What is expected
Every entry needs to be written out again exactly.

Supplied material
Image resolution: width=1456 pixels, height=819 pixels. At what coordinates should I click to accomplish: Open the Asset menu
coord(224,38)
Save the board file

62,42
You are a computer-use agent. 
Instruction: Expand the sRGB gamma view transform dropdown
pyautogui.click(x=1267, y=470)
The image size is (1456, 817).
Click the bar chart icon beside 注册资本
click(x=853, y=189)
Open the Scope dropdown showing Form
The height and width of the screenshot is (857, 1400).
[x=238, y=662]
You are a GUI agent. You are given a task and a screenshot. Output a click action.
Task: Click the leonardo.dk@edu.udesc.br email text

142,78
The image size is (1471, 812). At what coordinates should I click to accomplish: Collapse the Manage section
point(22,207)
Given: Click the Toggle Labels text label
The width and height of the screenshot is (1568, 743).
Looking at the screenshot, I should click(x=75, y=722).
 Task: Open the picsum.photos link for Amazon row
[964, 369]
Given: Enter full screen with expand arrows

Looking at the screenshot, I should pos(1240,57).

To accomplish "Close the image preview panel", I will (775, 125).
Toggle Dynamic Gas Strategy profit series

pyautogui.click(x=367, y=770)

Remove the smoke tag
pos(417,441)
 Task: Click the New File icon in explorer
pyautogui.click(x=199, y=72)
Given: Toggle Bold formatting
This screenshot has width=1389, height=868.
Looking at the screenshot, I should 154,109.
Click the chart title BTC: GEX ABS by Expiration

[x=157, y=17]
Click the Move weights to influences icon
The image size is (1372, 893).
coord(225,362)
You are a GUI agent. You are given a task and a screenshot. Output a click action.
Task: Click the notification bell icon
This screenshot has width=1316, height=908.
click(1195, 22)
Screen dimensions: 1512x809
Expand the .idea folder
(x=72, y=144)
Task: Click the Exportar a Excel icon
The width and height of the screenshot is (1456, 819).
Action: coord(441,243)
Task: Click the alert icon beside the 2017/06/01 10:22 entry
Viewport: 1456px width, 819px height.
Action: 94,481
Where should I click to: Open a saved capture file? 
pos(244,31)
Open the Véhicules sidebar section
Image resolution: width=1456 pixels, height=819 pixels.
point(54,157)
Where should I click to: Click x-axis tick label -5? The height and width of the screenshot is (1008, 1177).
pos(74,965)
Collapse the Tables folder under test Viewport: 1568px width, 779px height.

Expected answer
Image resolution: width=1456 pixels, height=819 pixels. At what coordinates should I click to accomplish: Open the Asset menu
coord(224,38)
Save the board file

62,42
You are a computer-use agent. 
Instruction: Expand the sRGB gamma view transform dropdown
pyautogui.click(x=1267, y=470)
The image size is (1456, 817).
Click the bar chart icon beside 注册资本
click(x=853, y=189)
Open the Scope dropdown showing Form
The height and width of the screenshot is (857, 1400).
[x=238, y=662]
You are a GUI agent. You are given a task and a screenshot. Output a click action.
Task: Click the leonardo.dk@edu.udesc.br email text

142,78
The image size is (1471, 812). At what coordinates should I click to accomplish: Collapse the Manage section
point(22,207)
Given: Click the Toggle Labels text label
The width and height of the screenshot is (1568, 743).
Looking at the screenshot, I should click(x=75, y=722).
 Task: Open the picsum.photos link for Amazon row
[964, 369]
Given: Enter full screen with expand arrows

Looking at the screenshot, I should pos(1240,57).

To accomplish "Close the image preview panel", I will (775, 125).
Toggle Dynamic Gas Strategy profit series

pyautogui.click(x=367, y=770)

Remove the smoke tag
pos(417,441)
 Task: Click the New File icon in explorer
pyautogui.click(x=199, y=72)
Given: Toggle Bold formatting
This screenshot has width=1389, height=868.
Looking at the screenshot, I should 154,109.
Click the chart title BTC: GEX ABS by Expiration

[x=157, y=17]
Click the Move weights to influences icon
The image size is (1372, 893).
coord(225,362)
You are a GUI agent. You are given a task and a screenshot. Output a click action.
Task: Click the notification bell icon
This screenshot has width=1316, height=908.
click(1195, 22)
Screen dimensions: 1512x809
Expand the .idea folder
(x=72, y=144)
Task: Click the Exportar a Excel icon
The width and height of the screenshot is (1456, 819).
Action: coord(441,243)
Task: Click the alert icon beside the 2017/06/01 10:22 entry
Viewport: 1456px width, 819px height.
Action: 94,481
Where should I click to: Open a saved capture file? 
pos(244,31)
Open the Véhicules sidebar section
Image resolution: width=1456 pixels, height=819 pixels.
point(54,157)
Where should I click to: Click x-axis tick label -5? The height and width of the screenshot is (1008, 1177).
pos(74,965)
Collapse the Tables folder under test Viewport: 1568px width, 779px height.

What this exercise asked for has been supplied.